- [Raw records]
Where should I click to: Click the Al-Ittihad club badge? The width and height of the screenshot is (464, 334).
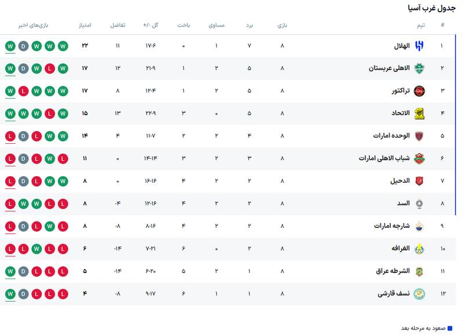(x=419, y=114)
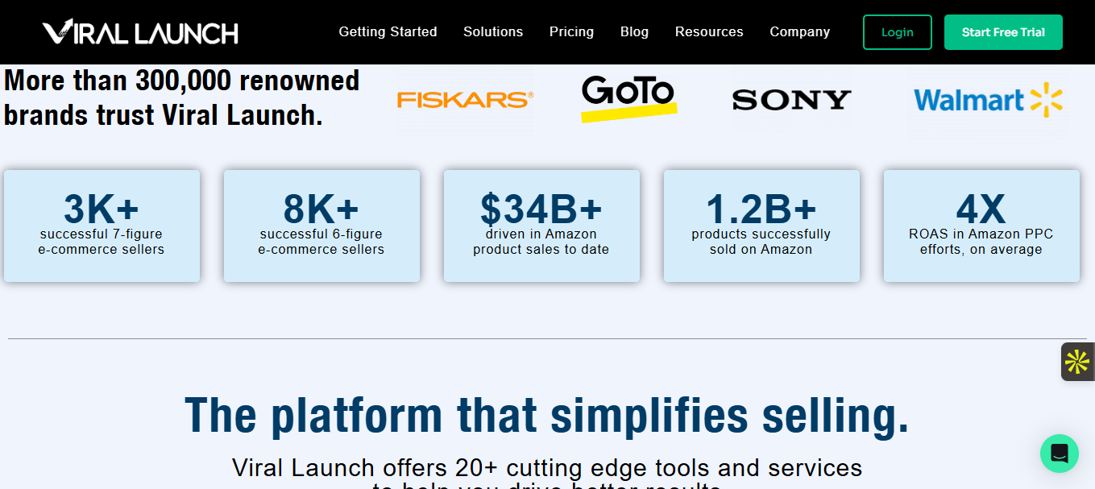Click the yellow asterisk widget icon

pos(1077,362)
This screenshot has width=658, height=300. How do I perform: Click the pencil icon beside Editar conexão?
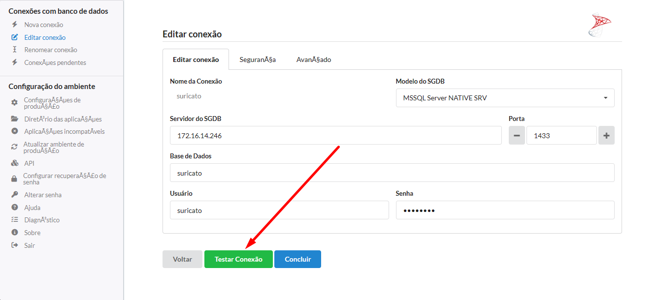tap(15, 37)
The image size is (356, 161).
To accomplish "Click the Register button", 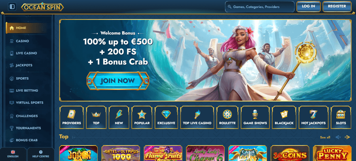I will [x=337, y=6].
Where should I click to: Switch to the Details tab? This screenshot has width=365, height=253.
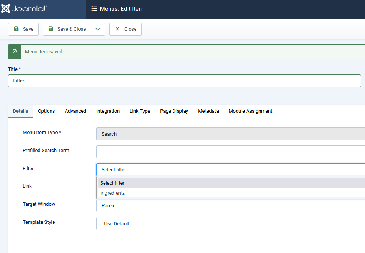pos(20,111)
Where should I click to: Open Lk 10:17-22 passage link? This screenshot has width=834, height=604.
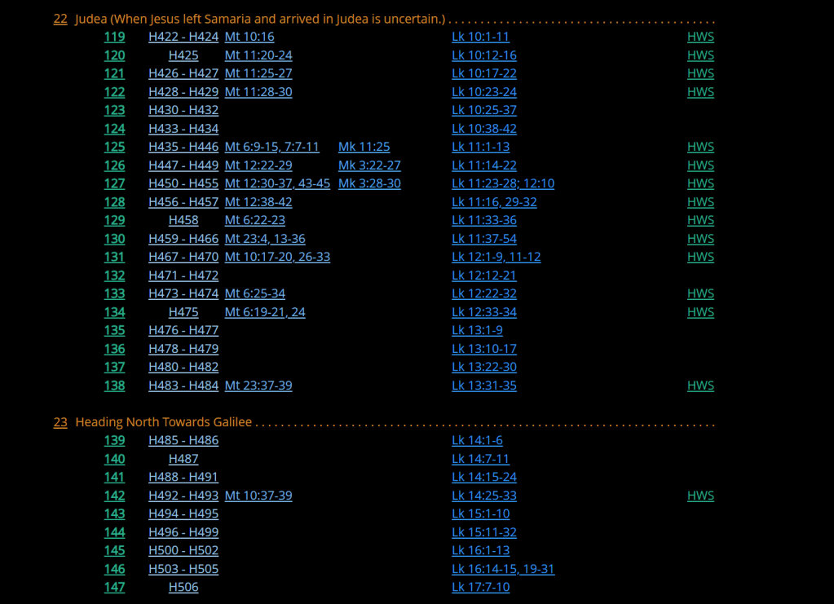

- [Requirements]
Please format the part of the records that opens with the line containing "Where should I click to: Switch" and runs through the end of the records as a JSON list of strings, one string per line. Leave out blank lines and pictures.

- [Output]
[
  "Where should I click to: Switch to the Details tab? This screenshot has width=365, height=253.",
  "pos(20,111)",
  "Where should I click to: Open Lk 10:17-22 passage link? This screenshot has width=834, height=604."
]